Bear’s friends include the mischievous Cat, the slightly neurotic Hen, the endearingly clumsy Duck, the self-important Owl and a sweet little girl by the name of Emily. These characters enjoy one another’s company and share their day-to-day life together. Although the story lines are devoid of the hyper-violent commotion that makes up most Hollywood movies, the world of “Little Bear” has its share of conflict.
“It’s not a sickeningly sweet show,” Taylor says. “It’s a show about characters growing up and trying to get along together. If you observe this carefully, you’ll notice that Duck is slightly nervous whenever he is a little too close for comfort to Cat. It is those subtleties that make the show unique.”
Still, the story’s central relationship is that of the cub and his mother. It is through her nurturing interaction with him that Little Bear finds the strength to go out with his friends and explore the world.
“The property was designed to create an environment that will empower the child,” Taylor says. “And that empowerment will not be dampened by parental force. The mother is there to allow Little Bear to live.”

STATED GOAL A: Translate this sentence from the passage about the "Little Bear" show into Spanish: "Still, the story’s central relationship is that of the cub and his mother."
STATED GOAL B: Pick up the passage about the "Little Bear" show after its final sentence and write a few more sentences.

Source data:
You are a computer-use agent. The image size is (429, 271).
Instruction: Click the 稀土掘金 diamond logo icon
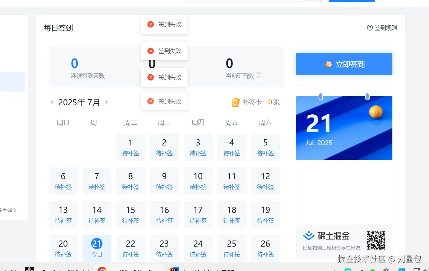308,236
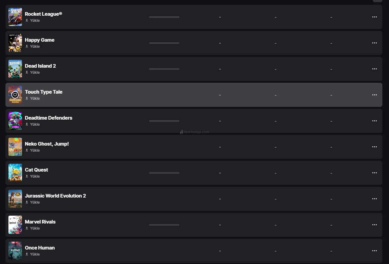Click Yükle to install Dead Island 2
Screen dimensions: 389x264
point(33,72)
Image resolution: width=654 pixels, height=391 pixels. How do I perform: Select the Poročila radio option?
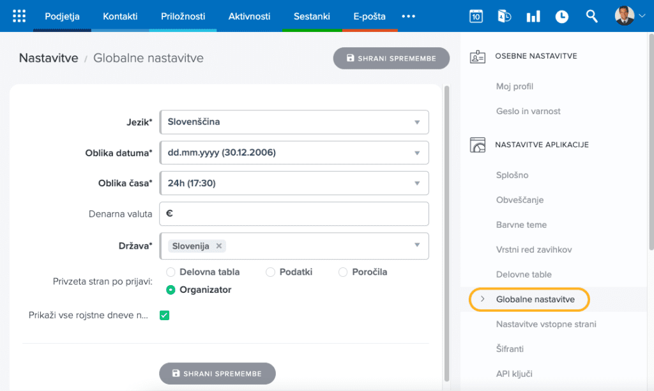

EXERCISE OUTPUT A: Aun así, la relación central de la historia es la del osezno y su madre.

EXERCISE OUTPUT B:
In an implicit way, the stories also champion a return to a simpler, old-fashioned way of life that includes a closer contact with nature and the establishment of tightly knit communal relationships. Adults may find a slightly melancholy tinge to this idealistic vision that clashes head-on with a real world littered by excessive information, stimuli and consumerism. Like most successful works of children’s entertainment, “Little Bear” questions the very essence of adult society and its elusive quest for happiness.
“We look at ‘Little Bear’ in this electronically connected world and long for a moment in our life when things were simple and we had plenty of time to use our imagination,” Taylor reflects. “If that stirs melancholy feelings for the individual, so be it.”
* “Little Bear” can be seen weekdays at noon, and Tuesday to Friday at 9 a.m. on Nickelodeon. The network has rated it TV-Y (suitable for young children).